I am writing this post as a sort of apology to our blog 'hommies'.  Some of you, over the past year or so have sent e-mails or left comments asking if all was right in my world. It seems you noticed a change in  my posts or my lack of posts. All of you sent offers of comfort or help. So endearing of you all. Thank you.

Last year when I was in the throes of cleaning closets and doing laundry my  mother was dying.
I was not there. Nor was I here. I was in some strange limbo  keenly aware of her imminent departure and torn between honoring her preferences or succumbing to my own. Her dying was a slow, relentless march. Not a swift crossing.  There were numerous times in the years preceding  her death where I hopped a plane or drove  like a maniac to get there " in time".  There were miracles and gratitude. Then the devastating  reality I would again have to leave her because she lives there and I live here. Impossible to stay, impossible to go.

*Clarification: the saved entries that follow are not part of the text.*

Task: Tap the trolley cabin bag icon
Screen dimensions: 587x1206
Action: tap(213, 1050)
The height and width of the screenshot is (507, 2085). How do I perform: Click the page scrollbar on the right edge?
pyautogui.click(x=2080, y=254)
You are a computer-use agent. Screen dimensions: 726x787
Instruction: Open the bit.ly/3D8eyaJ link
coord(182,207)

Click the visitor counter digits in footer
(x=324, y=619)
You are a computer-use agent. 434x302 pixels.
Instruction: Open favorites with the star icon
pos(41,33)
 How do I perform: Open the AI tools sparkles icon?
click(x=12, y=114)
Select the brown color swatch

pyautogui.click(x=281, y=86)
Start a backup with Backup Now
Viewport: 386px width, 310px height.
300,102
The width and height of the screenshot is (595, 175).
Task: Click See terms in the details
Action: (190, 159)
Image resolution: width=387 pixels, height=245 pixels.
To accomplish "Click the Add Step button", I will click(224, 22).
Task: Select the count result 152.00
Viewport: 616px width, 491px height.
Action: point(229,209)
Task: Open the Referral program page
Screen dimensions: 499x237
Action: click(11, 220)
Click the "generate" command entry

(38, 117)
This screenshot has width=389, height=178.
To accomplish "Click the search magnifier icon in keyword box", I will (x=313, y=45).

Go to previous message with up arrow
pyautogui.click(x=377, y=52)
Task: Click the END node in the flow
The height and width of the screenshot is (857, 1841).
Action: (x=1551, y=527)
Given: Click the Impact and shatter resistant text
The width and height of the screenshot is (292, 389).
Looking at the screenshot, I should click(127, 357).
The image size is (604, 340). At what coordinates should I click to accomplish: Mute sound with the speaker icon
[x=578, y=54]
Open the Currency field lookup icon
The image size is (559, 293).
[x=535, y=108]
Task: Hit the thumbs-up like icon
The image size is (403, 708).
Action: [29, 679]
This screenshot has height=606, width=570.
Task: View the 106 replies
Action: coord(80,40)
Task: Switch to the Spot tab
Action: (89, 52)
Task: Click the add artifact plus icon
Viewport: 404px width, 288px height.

In our last visit, a few weeks before her death, we both knew she was out of miracles. There had been a crisis, there would be more until the last one. Before her final day came I had to  come back here. I dreaded leaving her for a minute. But. We both knew I had to. On the day I was to  leave I sat for a while outside trying to summon strength to give my mother a fine farewell. I tried to think how I would feel if I knew I would  be saying good bye to my child forever. I buckled at the thought.  Yet I knew this parting would be harder for her than for me because while I had to find the strength of character to say good bye to one person I love so dearly ... my mother had to  suffer the agony of saying good bye to all of us.  She was weary. I knew this.  We said all the good things there was to say.  I left knowing she wished to  be spared of repeating this goodbye. I left knowing she wished for me to be spared the vision of her in death.  I left knowing I would never see her again. I wailed like a baby the minute I cleared the building. I shrieked and howled  and raged and wept and kept my promise. To drive  away.  To leave my mother to die without me.

 My truth is I do not have the acceptance of Karl, the grit of Chickory, the openess of Boxer or the grace of Aunty ... all of whom were able to share their losses  and accept the prayers of this blog family. I did not share because the loss was too huge, the vulnerabilities too numerous, my control  far too fragile. I could not bring myself to speak of this loss. When friends asked after her I gave the same answer I had been giving for years, " She is in God's hands". I could not speak of other realities.  I could not expose my grief for fear of collapse.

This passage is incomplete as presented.